[What to do]
The lines to be extracted begin at the line containing "Click the translated line 可例外啦,就偏爱它" and end at the last line of the data below; copy them exactly and leave out the pictures.

[Data under study]
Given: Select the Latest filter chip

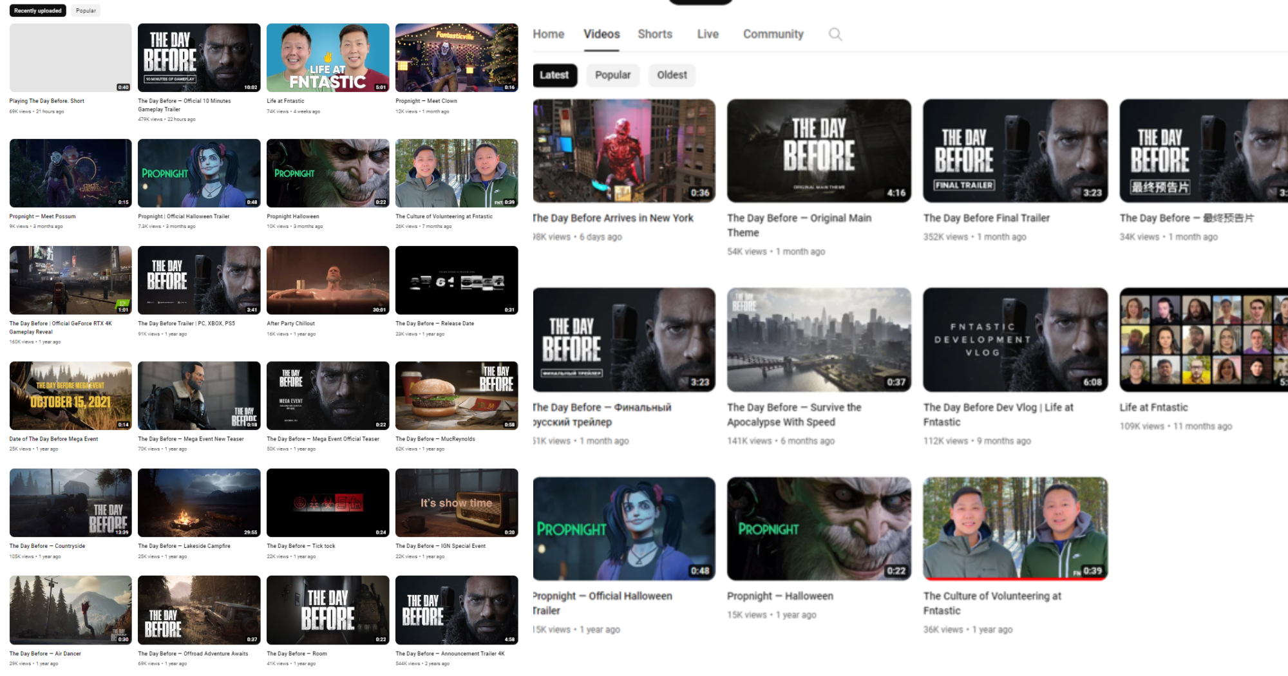Looking at the screenshot, I should coord(554,75).
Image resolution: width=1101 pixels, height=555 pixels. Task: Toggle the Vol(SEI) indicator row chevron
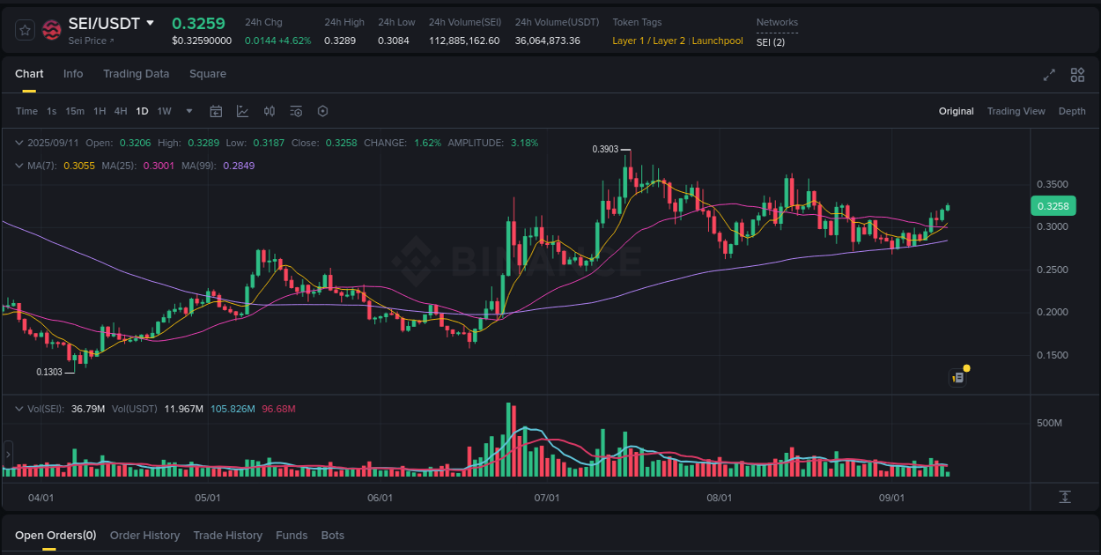19,408
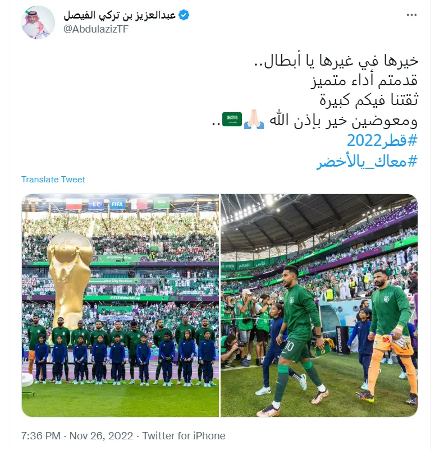Click the FIFA banner in left photo
Viewport: 444px width, 450px height.
click(117, 204)
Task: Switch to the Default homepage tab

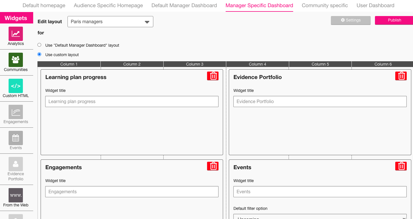Action: [44, 5]
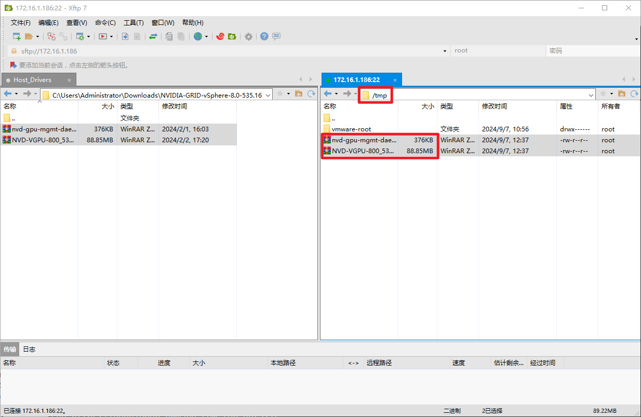Open the 工具(T) menu
641x417 pixels.
coord(133,23)
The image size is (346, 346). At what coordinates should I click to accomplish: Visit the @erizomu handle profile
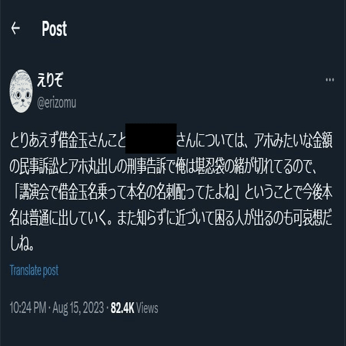pos(57,103)
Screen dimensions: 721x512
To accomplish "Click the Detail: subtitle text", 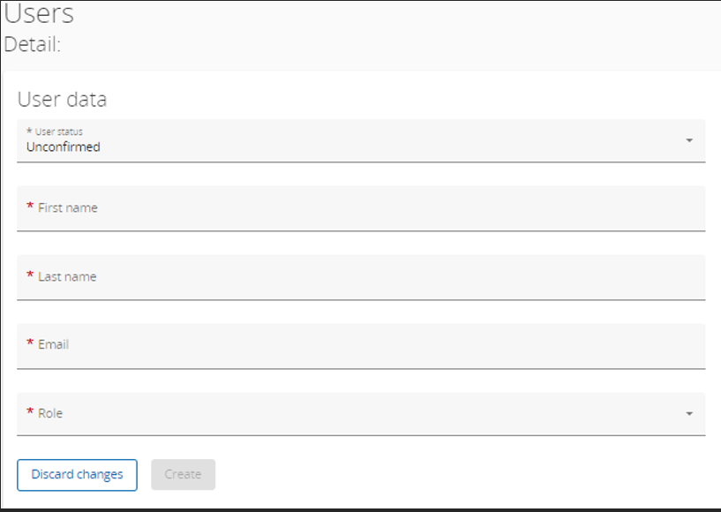I will [33, 44].
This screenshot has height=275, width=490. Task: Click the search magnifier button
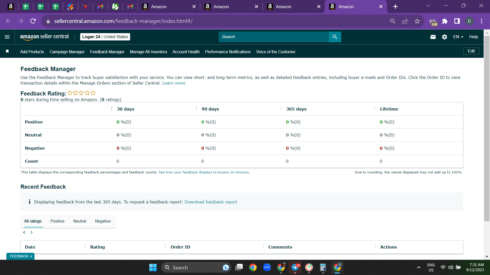pyautogui.click(x=335, y=37)
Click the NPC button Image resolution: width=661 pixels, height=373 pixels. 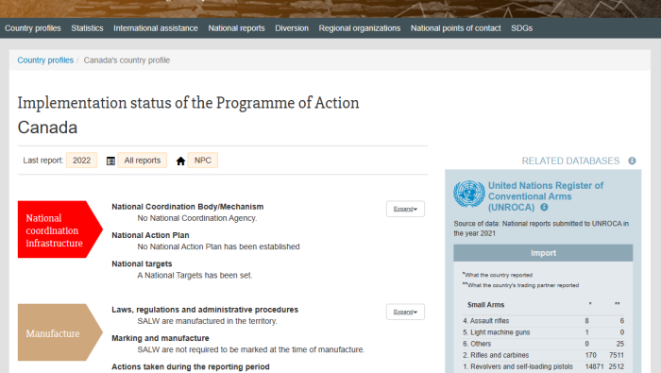pos(203,161)
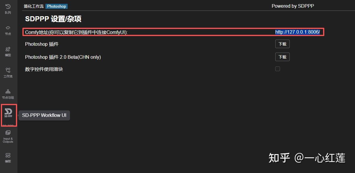The width and height of the screenshot is (355, 173).
Task: Open the 节点 (Nodes) sidebar panel
Action: click(x=8, y=30)
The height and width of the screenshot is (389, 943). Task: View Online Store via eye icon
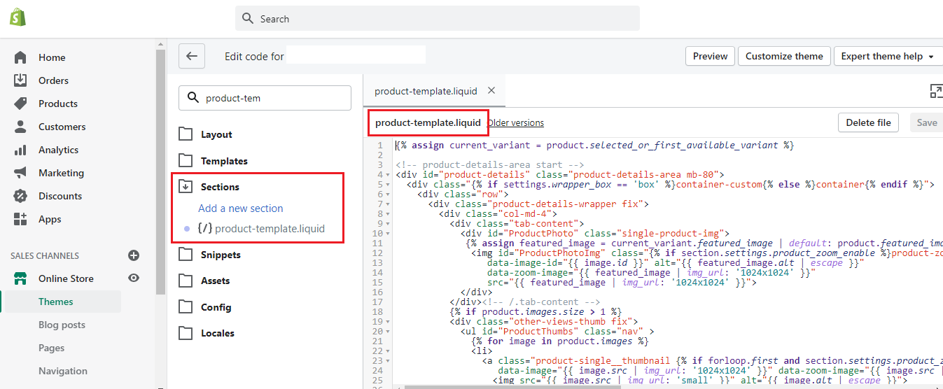[134, 278]
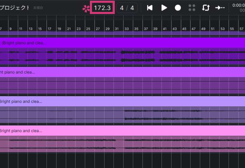Viewport: 245px width, 168px height.
Task: Toggle the loop playback icon
Action: click(x=206, y=8)
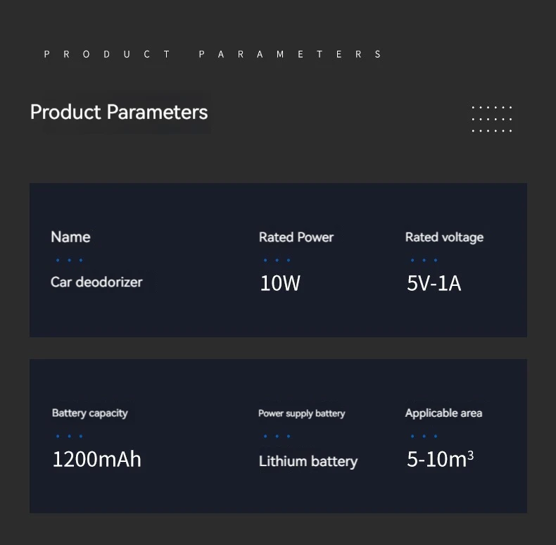
Task: Select the Lithium battery value
Action: pos(308,461)
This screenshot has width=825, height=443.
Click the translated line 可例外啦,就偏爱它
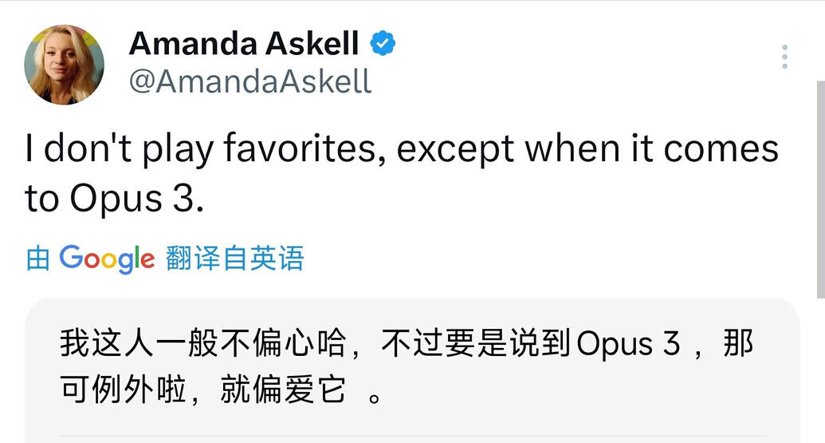point(221,390)
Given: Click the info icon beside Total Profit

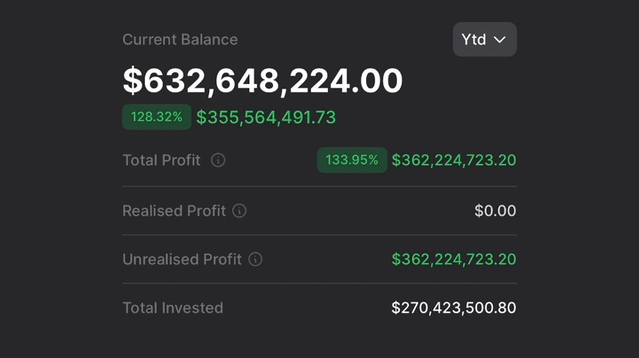Looking at the screenshot, I should pyautogui.click(x=218, y=160).
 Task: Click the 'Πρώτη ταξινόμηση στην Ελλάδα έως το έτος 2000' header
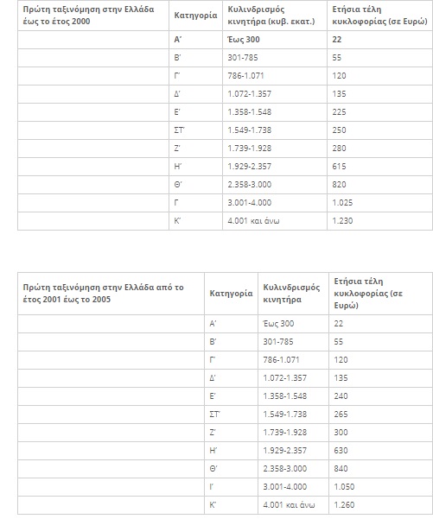[x=93, y=16]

[Exercise solution]
Click the translated line 可例外啦,就偏爱它
point(221,390)
Given: Click the info icon beside Total Profit

Looking at the screenshot, I should pyautogui.click(x=218, y=160).
 Task: Click the 'Πρώτη ταξινόμηση στην Ελλάδα έως το έτος 2000' header
[x=93, y=16]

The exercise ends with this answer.